**Extrait du document**
━━━━━━━━

# [emerge] pango-sharp ne compile pas (plus ?) (Résolu)

## lefoid

Bonjour,

j'ai un petit souci avec dev-dotnet/pango-sharp qui refuse de compiler.

Voici ce que ça donne :

 *Quote:*   

> Configuration summary
> 
>    * Installation prefix = /usr
> 
>    * C# compiler: /usr/bin/mcs  -define:GTK_SHARP_2_6 -define:GTK_SHARP_2_8 -define:GTK_SHARP_2_10 -define:GTK_SHARP_2_12 
> ...

 

Voici mon make.conf :

 *Quote:*   

> # These settings were set by the catalyst build script that automatically
> 
> # built this stage.
> 
> # Please consult /etc/make.conf.example for a more detailed example.
> ...

 

Donc, dans le log, je note qu'il me manque gtk-dotnet.dll. Autre chose, je n'utilise pas Mono (et ne veux pas l'utiliser, je trouve ça lourd).

━━━━━━━━

**Consigne**
Reproduisez mot pour mot l'intégralité du fil de forum sur l'échec de compilation de pango-sharp.

**Matériel fourni**
━━━━━━━━

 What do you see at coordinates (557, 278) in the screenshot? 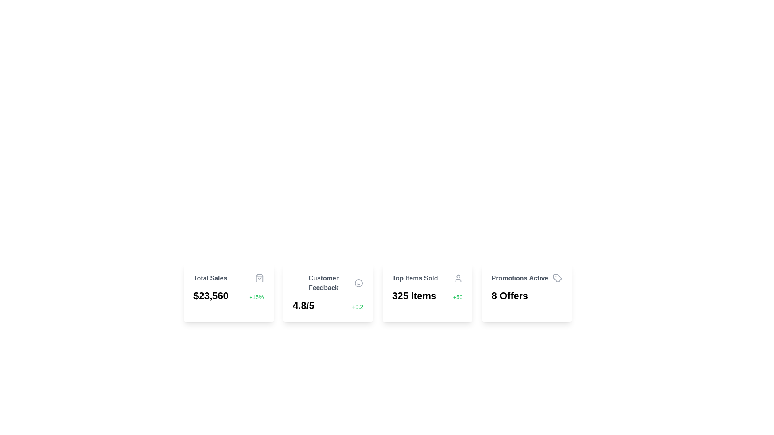
I see `the icon representing the 'Promotions Active' section, which is located to the left of the active promotions text in the summary cards` at bounding box center [557, 278].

━━━━━━━━

**Corrigé**
# [emerge] pango-sharp ne compile pas (plus ?) (Résolu)

## lefoid

Bonjour,

j'ai un petit souci avec dev-dotnet/pango-sharp qui refuse de compiler.

Voici ce que ça donne :

 *Quote:*   

> Configuration summary
> 
>    * Installation prefix = /usr
> 
>    * C# compiler: /usr/bin/mcs  -define:GTK_SHARP_2_6 -define:GTK_SHARP_2_8 -define:GTK_SHARP_2_10 -define:GTK_SHARP_2_12 
> ...

 

Voici mon make.conf :

 *Quote:*   

> # These settings were set by the catalyst build script that automatically
> 
> # built this stage.
> 
> # Please consult /etc/make.conf.example for a more detailed example.
> ...

 

Donc, dans le log, je note qu'il me manque gtk-dotnet.dll. Autre chose, je n'utilise pas Mono (et ne veux pas l'utiliser, je trouve ça lourd).